When the patent ran out for a Spiderman web-shooter toy, the licensor insisted that he was entitled to royalties anyway. Not so says the U.S. Supreme Court. A patent gives you a right to exclude others from using your invention. But that right only lasts 20 years. In the case of Kimble v. Marvel Enterprises (as in Marvel Comics), Kimble licensed the patented web-shooter toy to Marvel. When a dispute arose over the patent, the parties entered into a settlement agreement that provided for a lump sum payment and a 3% royalty. The agreement was silent about how long the royalty payments would last. When the patent ran out, Marvel got a judgment declaring that it didn’t have to pay royalties anymore. Kimble wasn’t happy and so he appealed. The case went all the way to the U.S. Supreme Court. SOCTUS decided that once the patent expires, the right to royalties expires too. So Marvel didn’t owe any more royalties.

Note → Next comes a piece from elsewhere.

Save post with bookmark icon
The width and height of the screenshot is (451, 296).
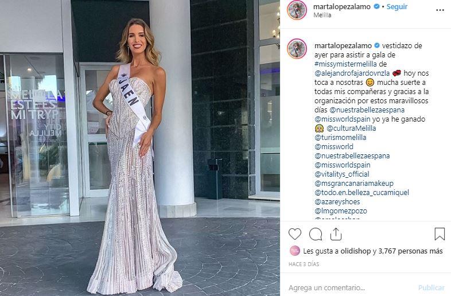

TAKE AWAY: There could be any number of reasons why you would want royalties to last beyond the patent term. The obvious one is the availability of an income stream. But other considerations like tax consequences or estate planning can play a role. The best time to address those goals is when the license is being drafted. In a rare instance of practical advice from SCOTUS, Justice Kagen, writing for the majority, gave some examples of how this could work. For instance, the royalties could be limited by the patent term but amortized over a longer period of time. Or the royalties can be related to a non-patent right, like a trade secret or trademark. No doubt there are other creative solutions depending on the circumstances.